APPLICA QUANTO LETTO =
**1)** Nell'estratto fornito, con quali parole l'angelo mette in risalto la familiarità di Maria con Dio?
**2)** Trascrivi dall'estratto fornito il passo che inizia con le parole contenenti "Ella supera gli" e termina con "delle schiere angeliche.".

ESTRATTO FORNITO =

>>>>

Ella supera gli angeli anche quanto a familiarità con Dio. Volle metterlo in risalto l'angelo: «Il Signore è con te»; quasi dica: «Ti rendo ossequio giacché tu sei più intima con Dio, di quanto non lo sia io stesso. Il Signore infatti è 'con te': Dio Padre e il suo Verbo!» Nessun angelo né alcun' altra creatura potrà ripetere altrettanto. «Colui che nascerà da te, sarà detto 'Figlio di Dio'» (Lc 1, 35). Nel tuo grembo, il Figlio unigenito del Padre. Perciò, Maria, «esulta e giubila... che abiterà in te, possente, il Santo d'Israele» (Is 12, 6).
Il Signore sta con la beata Vergine anche in altro senso, rispetto al suo stare assieme agli angeli. [Diverso il rapporto:] Dio, che si rende figlio di Maria, resta Signore delle schiere angeliche.

<<<<

MATERIALE FORNITO =
>>>>

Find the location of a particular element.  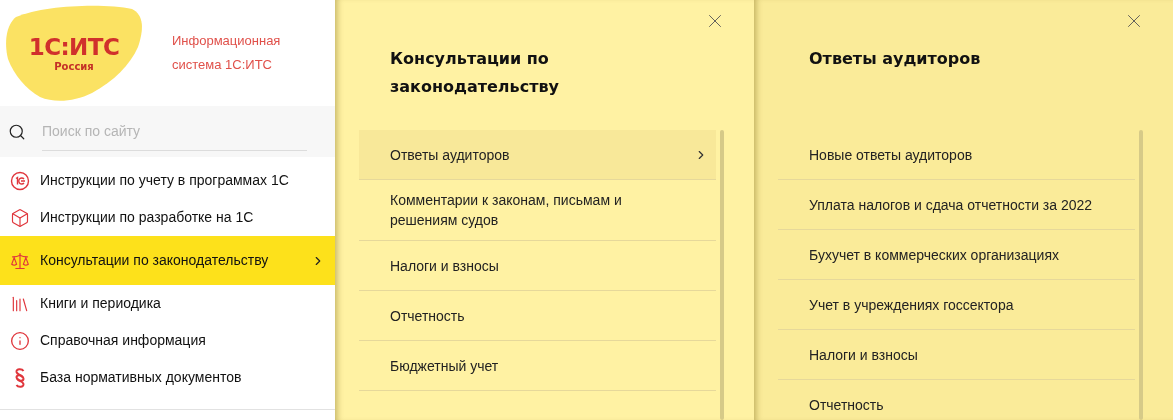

<<<<

RISPOSTE PER COMPITO =
**1)** «Il Signore è con te».

**2)**
Ella supera gli angeli anche quanto a familiarità con Dio. Volle metterlo in risalto l'angelo: «Il Signore è con te»; quasi dica: «Ti rendo ossequio giacché tu sei più intima con Dio, di quanto non lo sia io stesso. Il Signore infatti è 'con te': Dio Padre e il suo Verbo!» Nessun angelo né alcun' altra creatura potrà ripetere altrettanto. «Colui che nascerà da te, sarà detto 'Figlio di Dio'» (Lc 1, 35). Nel tuo grembo, il Figlio unigenito del Padre. Perciò, Maria, «esulta e giubila... che abiterà in te, possente, il Santo d'Israele» (Is 12, 6).
Il Signore sta con la beata Vergine anche in altro senso, rispetto al suo stare assieme agli angeli. [Diverso il rapporto:] Dio, che si rende figlio di Maria, resta Signore delle schiere angeliche.